An arresting
office must present a defendant before a magistrate judge or state or local
judicial officer without “unnecessary delay.”
Fed.R.Crim.P. 5(a)(1)(A). In the
1940s and’50s, the Supreme Court gave teeth to this rule by holding that
confessions (even voluntary ones) must be suppressed if law enforcement
officers obtain them during a period of unreasonable delay. The McNabb-Mallory rule (named after the
Supreme Court cases which established it) recognizes that a person’s being held
in custody without having a judge inform him of his rights can render any
questioning coercive. The McNabb-Mallory
rule is codified in 18 U.S.C. § 3501(c), which provides that any delay of
up to six hours is presumptively reasonable.
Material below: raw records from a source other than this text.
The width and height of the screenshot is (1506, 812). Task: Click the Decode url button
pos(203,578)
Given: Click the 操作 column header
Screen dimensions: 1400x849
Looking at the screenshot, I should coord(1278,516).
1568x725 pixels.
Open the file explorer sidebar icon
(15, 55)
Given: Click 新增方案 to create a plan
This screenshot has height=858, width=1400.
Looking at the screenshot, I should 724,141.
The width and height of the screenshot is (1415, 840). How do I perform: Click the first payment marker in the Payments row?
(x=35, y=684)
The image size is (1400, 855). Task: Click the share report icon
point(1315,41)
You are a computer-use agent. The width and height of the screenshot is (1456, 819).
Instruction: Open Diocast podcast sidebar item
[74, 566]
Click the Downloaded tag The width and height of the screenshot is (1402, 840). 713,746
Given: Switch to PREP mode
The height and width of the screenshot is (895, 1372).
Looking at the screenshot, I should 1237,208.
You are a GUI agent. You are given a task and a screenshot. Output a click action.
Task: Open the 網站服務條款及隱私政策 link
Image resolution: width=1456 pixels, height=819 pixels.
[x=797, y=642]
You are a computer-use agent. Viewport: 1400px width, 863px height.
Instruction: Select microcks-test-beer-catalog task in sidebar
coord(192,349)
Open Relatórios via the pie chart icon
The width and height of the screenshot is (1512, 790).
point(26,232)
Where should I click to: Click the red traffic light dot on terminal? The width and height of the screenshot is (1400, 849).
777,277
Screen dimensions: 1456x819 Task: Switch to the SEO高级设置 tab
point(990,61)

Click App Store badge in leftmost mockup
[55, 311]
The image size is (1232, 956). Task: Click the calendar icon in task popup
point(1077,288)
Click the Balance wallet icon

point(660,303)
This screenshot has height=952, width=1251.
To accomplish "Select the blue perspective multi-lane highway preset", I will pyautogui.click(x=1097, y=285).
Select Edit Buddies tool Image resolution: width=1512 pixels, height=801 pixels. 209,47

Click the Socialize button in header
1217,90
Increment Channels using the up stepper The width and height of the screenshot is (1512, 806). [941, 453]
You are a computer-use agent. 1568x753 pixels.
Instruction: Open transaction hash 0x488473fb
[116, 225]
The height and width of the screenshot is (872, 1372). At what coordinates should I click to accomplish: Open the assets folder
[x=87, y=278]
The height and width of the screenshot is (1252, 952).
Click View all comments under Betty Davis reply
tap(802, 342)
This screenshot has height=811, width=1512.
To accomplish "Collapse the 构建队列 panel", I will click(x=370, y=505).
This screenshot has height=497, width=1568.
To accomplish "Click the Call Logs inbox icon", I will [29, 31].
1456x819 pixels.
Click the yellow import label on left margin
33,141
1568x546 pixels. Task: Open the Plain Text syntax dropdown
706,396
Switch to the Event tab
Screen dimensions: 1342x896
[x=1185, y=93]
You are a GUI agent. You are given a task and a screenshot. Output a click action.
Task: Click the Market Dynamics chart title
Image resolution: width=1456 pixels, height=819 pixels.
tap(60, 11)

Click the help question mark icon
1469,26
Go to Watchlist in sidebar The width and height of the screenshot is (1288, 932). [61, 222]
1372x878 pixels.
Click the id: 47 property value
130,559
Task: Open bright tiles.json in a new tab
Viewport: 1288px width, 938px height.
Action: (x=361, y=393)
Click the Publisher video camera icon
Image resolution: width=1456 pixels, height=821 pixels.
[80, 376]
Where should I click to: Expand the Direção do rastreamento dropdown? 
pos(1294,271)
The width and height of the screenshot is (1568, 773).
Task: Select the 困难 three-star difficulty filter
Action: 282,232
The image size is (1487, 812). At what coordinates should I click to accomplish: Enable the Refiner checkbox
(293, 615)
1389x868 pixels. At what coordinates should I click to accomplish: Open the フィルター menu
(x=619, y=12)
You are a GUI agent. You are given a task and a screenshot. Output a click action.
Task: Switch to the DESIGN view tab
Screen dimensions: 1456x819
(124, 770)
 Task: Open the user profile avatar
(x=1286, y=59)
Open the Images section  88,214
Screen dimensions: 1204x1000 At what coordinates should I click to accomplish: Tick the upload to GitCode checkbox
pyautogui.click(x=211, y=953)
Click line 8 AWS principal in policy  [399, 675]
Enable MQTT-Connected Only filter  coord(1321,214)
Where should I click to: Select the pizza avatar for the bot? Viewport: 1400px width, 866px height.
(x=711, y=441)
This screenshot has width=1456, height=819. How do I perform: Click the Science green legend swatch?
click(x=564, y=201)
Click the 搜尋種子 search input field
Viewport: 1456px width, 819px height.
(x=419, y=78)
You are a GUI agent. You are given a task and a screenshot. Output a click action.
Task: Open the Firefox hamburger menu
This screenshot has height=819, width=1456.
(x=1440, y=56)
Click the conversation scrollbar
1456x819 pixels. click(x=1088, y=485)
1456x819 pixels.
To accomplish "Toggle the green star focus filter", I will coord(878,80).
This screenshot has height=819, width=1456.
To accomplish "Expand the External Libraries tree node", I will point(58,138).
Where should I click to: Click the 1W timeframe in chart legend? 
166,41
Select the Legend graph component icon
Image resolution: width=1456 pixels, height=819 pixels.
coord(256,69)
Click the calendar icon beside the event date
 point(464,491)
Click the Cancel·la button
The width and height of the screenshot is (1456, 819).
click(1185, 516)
Where a delay is greater than six hours, a court must determine if it
was nevertheless reasonable. While
delays caused by law enforcement’s questioning of a defendant for the purpose
of obtaining incriminating evidence are never reasonable, the Third Circuit
recently broadened that rule to include delay caused by a defendant’s
cooperation. In United States v.
Thompson, the defendant agreed to cooperate shortly after his arrest. Rather than bring the defendant before a
magistrate judge within six hours, the arresting DEA agents arranged for the
defendant place a series of phone calls in an effort to engineer a “reverse
buy-bust.” Forty-eight hours after his
arrest, the defendant was finally brought before a magistrate-judge. On appeal, the Third Circuit rejected the
government’s argument that pursuant of cooperation made the delay “reasonable”:
We are unwilling to hold that “pursuit of cooperation” may constitute a basis for delay in presentment. Drawing a line between pursuit of cooperation and the extraction of a confession is untenable without looking at the subjective intent of the officers. It is almost inevitable that the pursuit of cooperation will lead to a confession by way of interrogation. “Few criminals feel impelled to confess to the police purely of their own accord, without any questioning at all.” Miller v. Fenton, 796 F.2d 598, 604 (3d Cir.1986). As a supervising court, it is nearly impossible to separate the pursuit of cooperation from the most unreasonable excuse: interrogation.
The Court
reversed the district court’s denial of the defendant’s motion to suppress his
confession and remanded for further proceedings. United States v. Thompson, 2014 WL 6463173(3d Cir. Nov. 19, 2014).